Educação - Seiscentos professores são convocados pelo Governo

A governadora Rosalba Ciarlini anunciou ontem a convocação de 600 professores para a rede estadual de ensino. Das 3.900 vagas que foram ofertadas em concurso, houve até o momento a convocação de 3.119 professores. Apenas 2.540 profissionais foram efetivamente nomeados nas três últimas convocações, totalizando um número de 559 profissionais que não se apresentaram. Para esta nova chamada, a Secretaria Estadual de Educação e Cultura (SEEC) estima que cerca de 15% dos profissionais convocados não se apresentem. 

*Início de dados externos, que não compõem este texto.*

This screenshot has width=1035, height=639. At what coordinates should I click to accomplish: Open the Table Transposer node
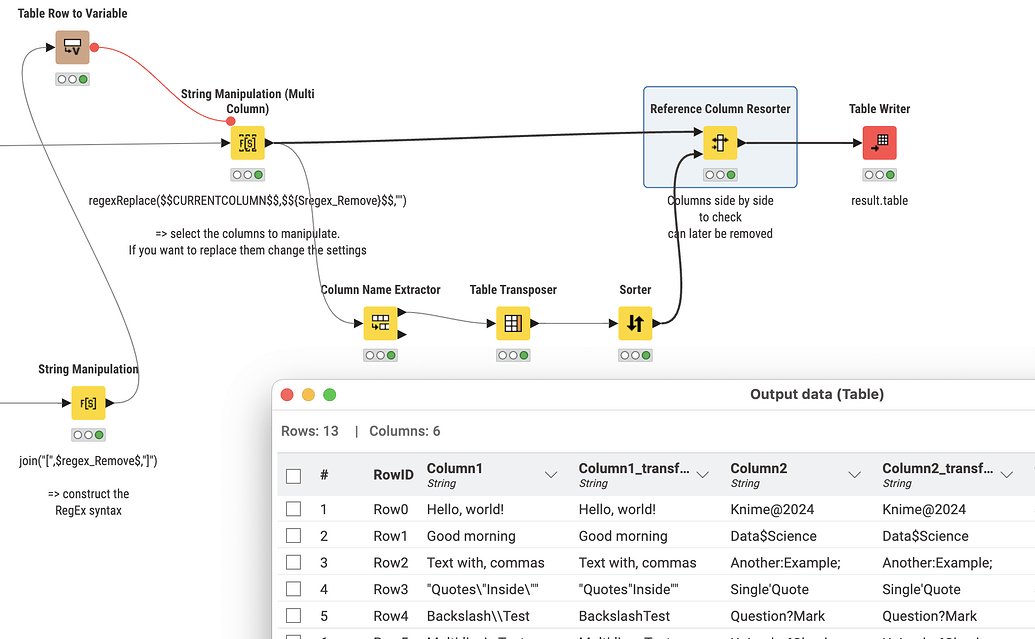click(x=513, y=322)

A informação foi divulgada durante entrevista coletiva realizada ontem na Governadoria. Esta é a quarta convocação realizada pelo Governo do RN, que deverá chamar outros 600 profissionais no prazo de 60 dias. O déficit imediato é de aproximadamente 500 professores, mas a previsão é que esse número aumente com a possibilidade de novas aposentadorias.

De acordo com a governadora Rosalba Ciarlini, a nova convocação, em duas etapas, é uma forma de dar um melhor ordenamento ao processo. A estimativa da governadora é que a convocação dos 1.200 professores cause um impacto financeiro de aproximadamente R$ 3 milhões por mês.

A secretária estadual de Educação, Betânia Ramalho, admitiu que a convocação de novos professores não resolverá o problema da Secretaria com relação ao déficit de professores. “O problema das escolas no Brasil não se resolve só através de convocação”, afirmou. Ela acrescentou que a falta de professores também é decorrente da não aprovação de candidatos em algumas regiões e citou o município de Alexandria, onde não houve aprovados em Física.

Ontem, os professores da rede estadual fizeram um protesto em frente à Governadoria, durante o anúncio à imprensa da convocação de novos professores. Segundo o Sindicato dos Trabalhadores em Educação Pública do RN (Sinte/RN), uma audiência foi marcada para o próximo dia 24, às 9h, com o secretário de Administração e Recursos Humanos do RN, Antônio Alberto da Nóbrega, com o objetivo de reivindicar cumprimento do Plano de Carreira dos profissionais da Educação.

O Sinte/RN alega que há um déficit de cerca de mil professores e que a falta de professores ocasionou o fechamento de turmas tanto no interior do Estado como na capital potiguar.